**PROBLEM**
When you reach the line that contains "Screen dimensions: 1568x759" in the data below, start reproducing lines exactly, and stop after the line that contains "Screen dimensions: 1568x780".

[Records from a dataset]
-=-=-
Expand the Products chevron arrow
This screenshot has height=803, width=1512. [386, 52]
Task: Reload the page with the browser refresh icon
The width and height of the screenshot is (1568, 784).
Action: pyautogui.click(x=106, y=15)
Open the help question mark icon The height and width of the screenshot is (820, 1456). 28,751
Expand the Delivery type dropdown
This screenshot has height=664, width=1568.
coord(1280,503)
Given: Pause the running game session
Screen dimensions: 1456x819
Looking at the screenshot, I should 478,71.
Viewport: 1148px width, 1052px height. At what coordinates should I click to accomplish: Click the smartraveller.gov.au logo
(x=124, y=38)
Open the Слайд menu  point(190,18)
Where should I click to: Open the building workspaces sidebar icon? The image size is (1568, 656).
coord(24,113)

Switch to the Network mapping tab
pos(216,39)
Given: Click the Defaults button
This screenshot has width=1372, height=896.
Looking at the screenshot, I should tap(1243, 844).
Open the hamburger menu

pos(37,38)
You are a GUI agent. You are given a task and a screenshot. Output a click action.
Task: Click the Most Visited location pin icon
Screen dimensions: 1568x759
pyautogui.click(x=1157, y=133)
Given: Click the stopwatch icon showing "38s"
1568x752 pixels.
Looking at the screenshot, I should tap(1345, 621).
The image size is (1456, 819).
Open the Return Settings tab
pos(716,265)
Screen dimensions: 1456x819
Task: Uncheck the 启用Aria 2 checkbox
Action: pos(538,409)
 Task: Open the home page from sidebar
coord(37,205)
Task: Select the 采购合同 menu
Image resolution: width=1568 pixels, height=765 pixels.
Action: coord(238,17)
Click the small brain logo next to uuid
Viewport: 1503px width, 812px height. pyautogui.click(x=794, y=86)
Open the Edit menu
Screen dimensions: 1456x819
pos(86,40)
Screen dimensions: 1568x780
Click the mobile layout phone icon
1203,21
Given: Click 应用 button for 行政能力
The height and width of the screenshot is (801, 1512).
-=-=-
**THE ANSWER**
Screen dimensions: 1568x759
pyautogui.click(x=1157, y=133)
Given: Click the stopwatch icon showing "38s"
1568x752 pixels.
Looking at the screenshot, I should tap(1345, 621).
The image size is (1456, 819).
Open the Return Settings tab
pos(716,265)
Screen dimensions: 1456x819
Task: Uncheck the 启用Aria 2 checkbox
Action: pos(538,409)
 Task: Open the home page from sidebar
coord(37,205)
Task: Select the 采购合同 menu
Image resolution: width=1568 pixels, height=765 pixels.
Action: coord(238,17)
Click the small brain logo next to uuid
Viewport: 1503px width, 812px height. pyautogui.click(x=794, y=86)
Open the Edit menu
Screen dimensions: 1456x819
pos(86,40)
Screen dimensions: 1568x780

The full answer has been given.